> **Required actions**
**A.** Answer these questions from the thread on comparing files against a base file:
(i) Against how many other configuration files, at most, does the asker want to compare the base file?
(ii) Which version of Delphi does the asker have?
(iii) Which tool does one reply call the closest answer?
**B.** In the thread on comparing files against a base file, copy word for word the passage from "I have a configuration" up to and including "to visualize manner.".

> **Supplied text**
______________________________

How do I "diff" multiple files against a single base file?

How do I "diff" multiple files against a single base file? - delphi

I have a configuration file that I consider to be my "base" configuration. I'd like to compare up to 10 other configuration files against that single base file. I'm looking for a report where each file is compared against the base file.
I've been looking at diff and sdiff, but they don't completely offer what I am looking for.
I've considered diff'ing the base against each file individually, but my problem then become merging those into a report. Ideally, if the same line is missing in all 10 config files (when compared to the base config), I'd like that reported in an easy to visualize manner.
Notice that some rows are missing in several of the config files (when compared individually to the base). I'd like to be able to put those on the same line (as above).
Note, the screenshot above is simply a mockup, and not an actual application.
I've looked at using some Delphi controls for this and writing my own (I have Delphi 2007), but if there is a program that already does this, I'd prefer it.
The Delphi controls I've looked at are TDiff, and the TrmDiff* components included in rmcontrols.

For people that are still wondering how to do this, diffuse is the closest answer, it does N-way merge by way of displaying all files and doing three way merge among neighboors.

None of the existing diff/merge tools will do what you want. Based on your sample screenshot you're looking for an algorithm that performs alignments over multiple files and gives appropriate weights based on line similarity.

______________________________

> **Dataset excerpt**
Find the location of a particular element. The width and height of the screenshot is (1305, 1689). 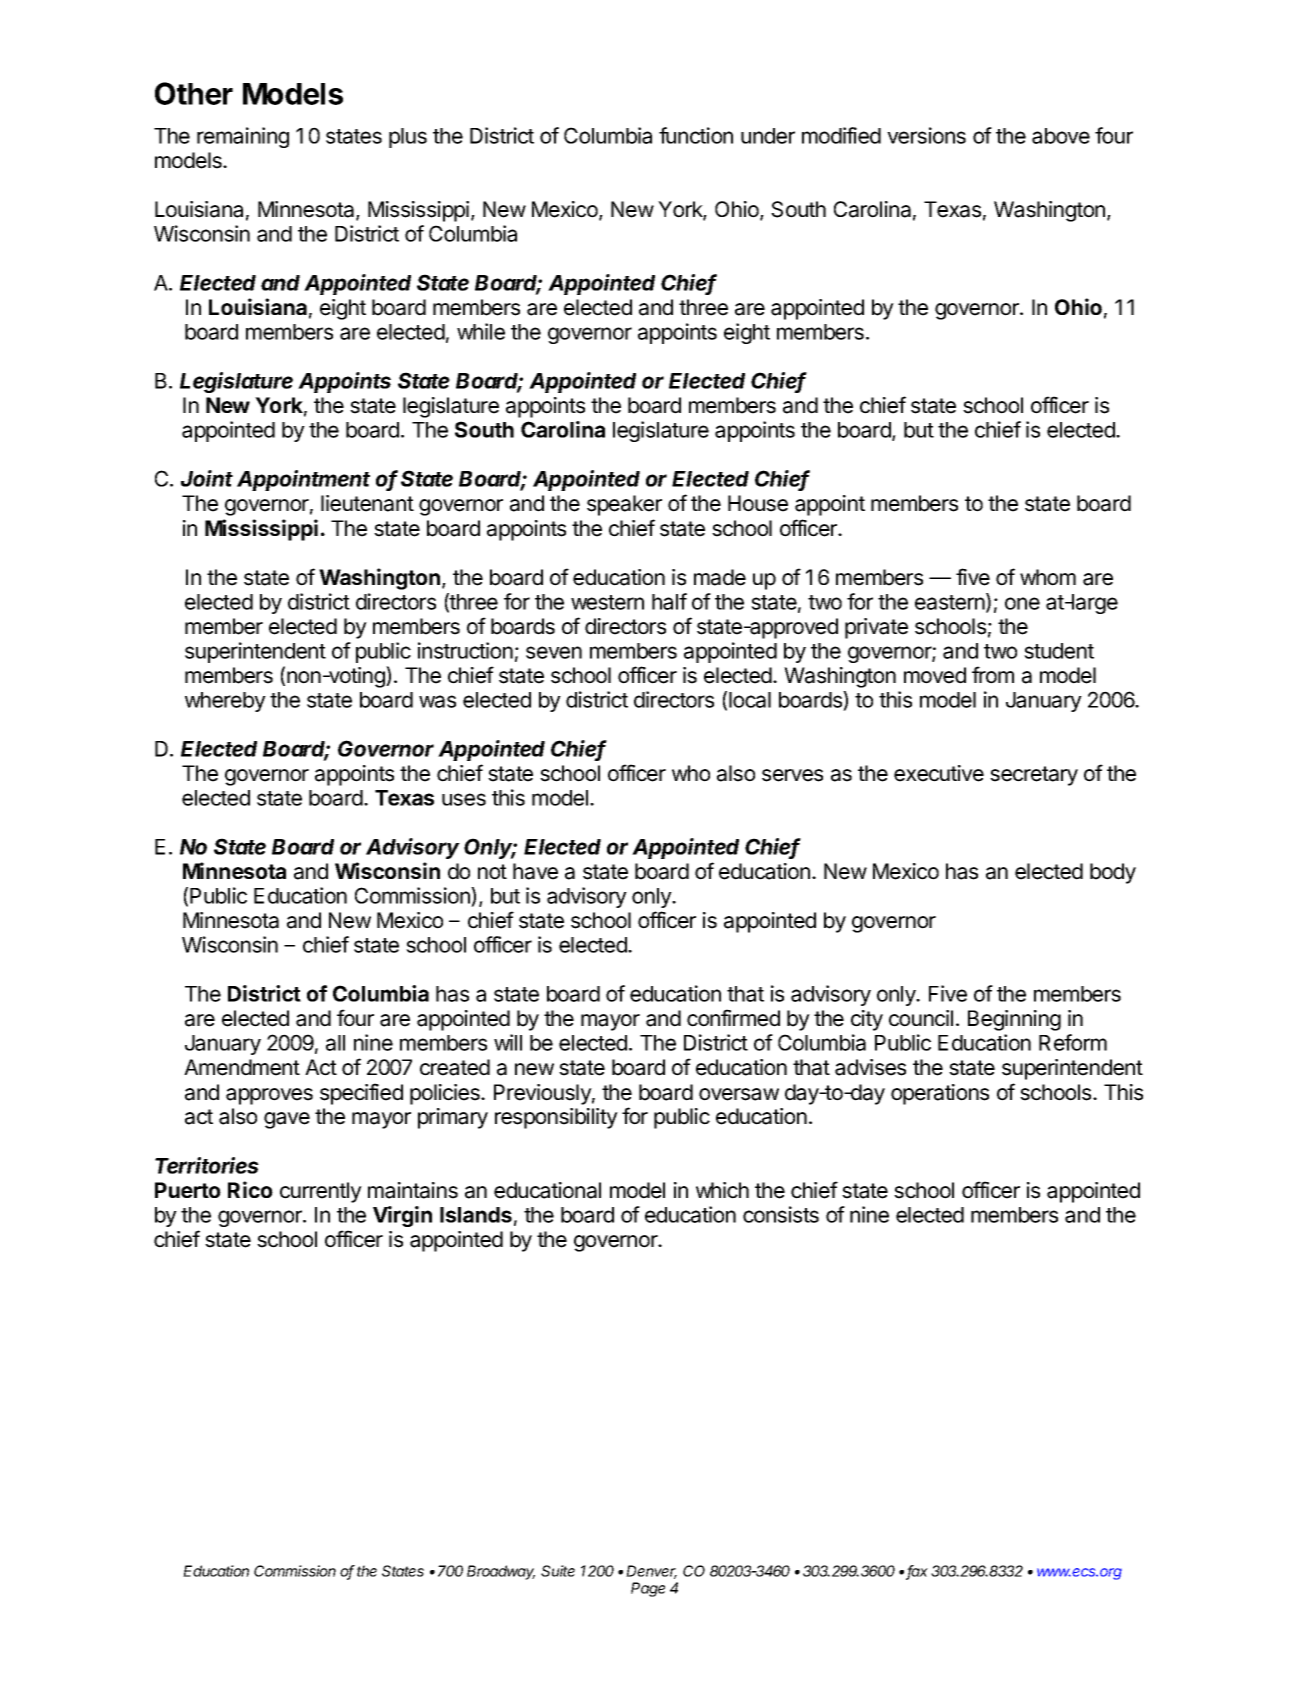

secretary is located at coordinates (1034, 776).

______________________________

> **Per-task answers**
**A.**
(i) Up to 10.
(ii) Delphi 2007.
(iii) Diffuse.

**B.**
I have a configuration file that I consider to be my "base" configuration. I'd like to compare up to 10 other configuration files against that single base file. I'm looking for a report where each file is compared against the base file.
I've been looking at diff and sdiff, but they don't completely offer what I am looking for.
I've considered diff'ing the base against each file individually, but my problem then become merging those into a report. Ideally, if the same line is missing in all 10 config files (when compared to the base config), I'd like that reported in an easy to visualize manner.